Task to carry out:
Copy out the line that contains "modèles en chanvre (292, 1210)" and the lines after it through the final one in the entries below, exactly, with no other lines.

-- Exercise data follows --

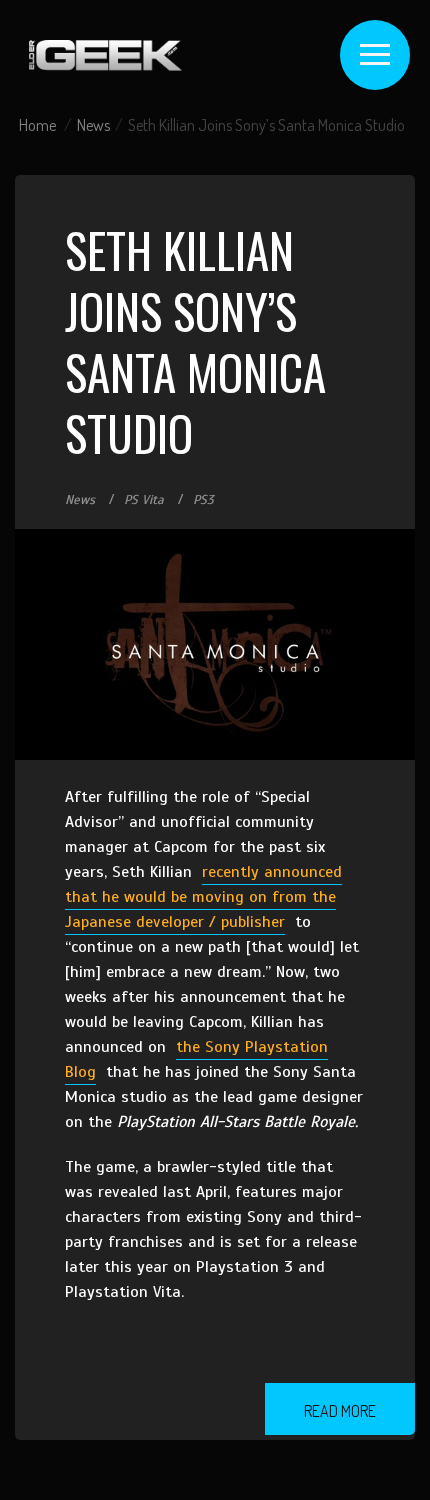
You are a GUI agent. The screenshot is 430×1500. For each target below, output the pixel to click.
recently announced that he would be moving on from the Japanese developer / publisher (203, 897)
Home (37, 125)
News (93, 125)
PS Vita (144, 500)
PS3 (203, 500)
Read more (340, 1411)
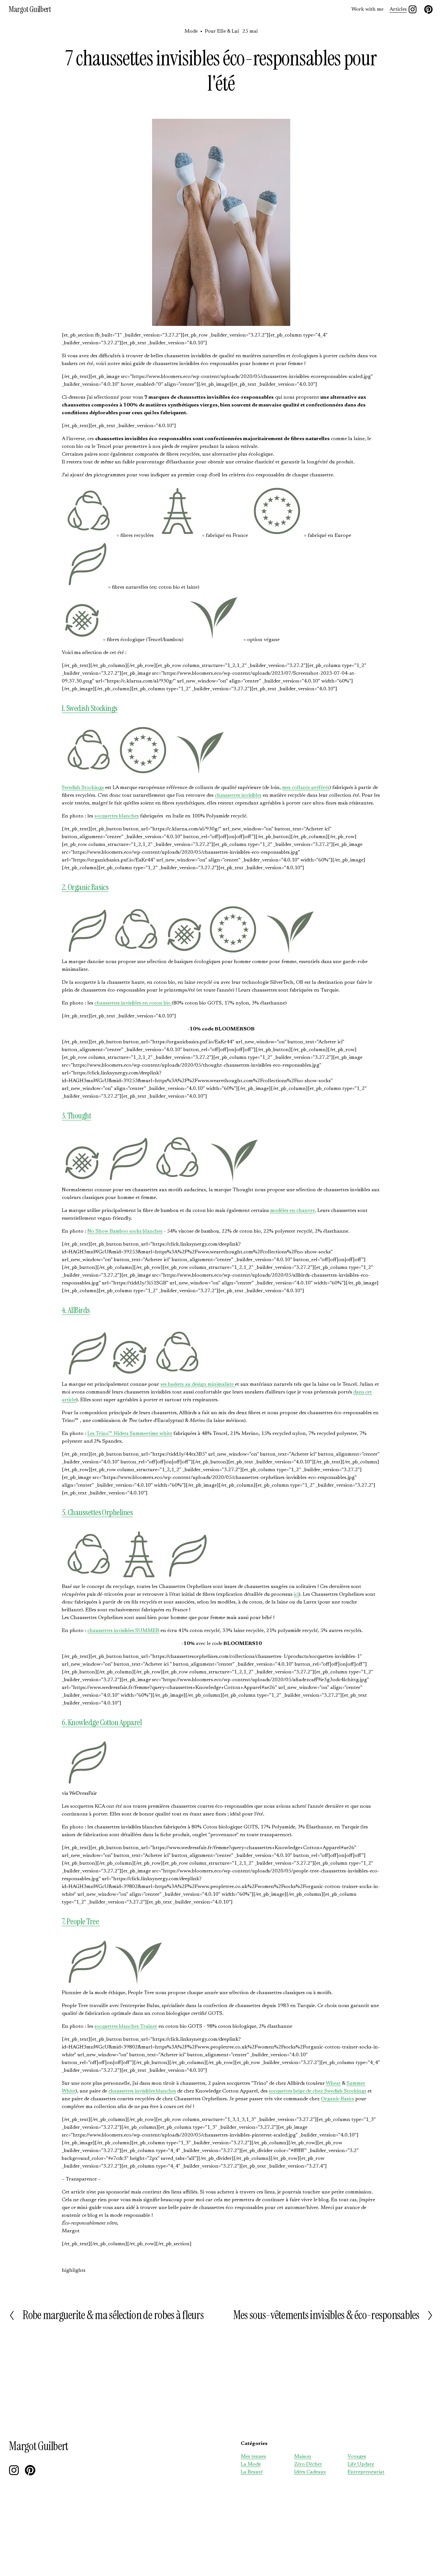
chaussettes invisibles (238, 795)
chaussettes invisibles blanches (142, 2091)
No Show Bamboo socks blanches (124, 1231)
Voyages (357, 2456)
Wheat (333, 2083)
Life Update (361, 2464)
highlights (73, 2270)
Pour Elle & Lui (222, 31)
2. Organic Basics (85, 887)
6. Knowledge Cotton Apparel (102, 1722)
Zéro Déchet (308, 2464)
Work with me (367, 9)
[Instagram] (412, 9)
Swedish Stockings (83, 787)
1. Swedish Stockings (89, 708)
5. (64, 1512)
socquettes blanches (116, 816)
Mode (191, 31)
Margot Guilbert (30, 9)
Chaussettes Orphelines (100, 1512)
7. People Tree (81, 1921)
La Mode (251, 2464)
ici (296, 1594)
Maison (302, 2456)
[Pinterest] (428, 9)
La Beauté (252, 2472)
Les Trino (129, 1433)
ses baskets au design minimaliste (197, 1384)
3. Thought (76, 1115)
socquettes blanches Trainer (125, 2026)
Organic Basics (337, 2099)
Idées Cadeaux (310, 2472)
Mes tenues (253, 2456)
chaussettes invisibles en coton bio (133, 1003)
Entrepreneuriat (366, 2472)
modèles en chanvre (292, 1210)
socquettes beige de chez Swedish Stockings (317, 2091)
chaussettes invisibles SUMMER (123, 1630)
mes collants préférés (305, 787)
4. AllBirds (76, 1310)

-- Exercise data concluded --

Exercise output:
modèles en chanvre (292, 1210)
socquettes beige de chez Swedish Stockings (317, 2091)
chaussettes invisibles SUMMER (123, 1630)
mes collants préférés (305, 787)
4. AllBirds (76, 1310)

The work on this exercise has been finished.